Detecting Lightning strikes on the opposite side of the earth ?
I occasionally see lightning strikes in the Oceania region that only have 3 participants, and 2 of the participants are from Hawaii and Bangkok (myself), with a third participant from somewhere in Australia/NZ. At first I just discounted these as random associations, since if a strike had occurred in the region shown, then surely many other stations in Australia would have participated. But I've seen this happen a number of times, so has got me thinking. Is this a detection from the opposite side of the earth?

If only three stations participate, then I believe there are 2 possible location solutions. One solution is in between the 3 stations, and the other solution is on the opposite side of the earth. If 4 or more stations participate, then there should only be one location solution.

See attached for a recent example.

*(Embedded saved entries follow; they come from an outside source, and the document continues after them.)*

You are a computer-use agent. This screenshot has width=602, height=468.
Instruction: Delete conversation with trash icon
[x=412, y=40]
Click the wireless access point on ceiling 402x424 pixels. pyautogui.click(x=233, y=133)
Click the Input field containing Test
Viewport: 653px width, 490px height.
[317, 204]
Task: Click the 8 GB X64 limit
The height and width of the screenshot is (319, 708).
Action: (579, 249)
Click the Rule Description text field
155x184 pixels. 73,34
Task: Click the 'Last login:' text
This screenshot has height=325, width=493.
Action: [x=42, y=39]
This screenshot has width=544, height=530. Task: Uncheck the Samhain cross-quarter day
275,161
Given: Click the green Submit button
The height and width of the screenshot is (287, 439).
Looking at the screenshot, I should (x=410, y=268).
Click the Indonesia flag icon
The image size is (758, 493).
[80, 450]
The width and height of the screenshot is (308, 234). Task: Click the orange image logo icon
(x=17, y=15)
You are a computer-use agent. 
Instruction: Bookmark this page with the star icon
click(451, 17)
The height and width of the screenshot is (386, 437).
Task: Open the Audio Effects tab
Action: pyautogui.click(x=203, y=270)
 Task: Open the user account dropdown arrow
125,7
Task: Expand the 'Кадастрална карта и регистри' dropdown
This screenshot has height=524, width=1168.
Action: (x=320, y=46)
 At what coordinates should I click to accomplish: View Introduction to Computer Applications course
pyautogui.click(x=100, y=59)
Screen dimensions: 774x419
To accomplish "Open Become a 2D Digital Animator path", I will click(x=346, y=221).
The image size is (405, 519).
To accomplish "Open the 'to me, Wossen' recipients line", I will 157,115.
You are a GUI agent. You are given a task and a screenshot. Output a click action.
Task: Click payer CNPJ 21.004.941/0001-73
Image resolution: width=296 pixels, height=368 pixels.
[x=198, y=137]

This "apparent strike" has occurred quite close to the station in Australia, so the alternate solution wouldn't be exactly on the opposite of the earth but a bit to the south of that opposite point... which I can guess to be around the equator somewhere off the West coast of Africa. Checking out the WWLLN maps, there is indeed lightning activity in that area, at the time of the strike.

Is this alternate strike location a feasible explanation?

Attached Files Thumbnail(s)
Stations: 1113
We allow three stations for New Zealand (longitude > 160°), but such a low limit also produces more false positives. But of course we want to improve that by closer analysis of the signals and other parameters.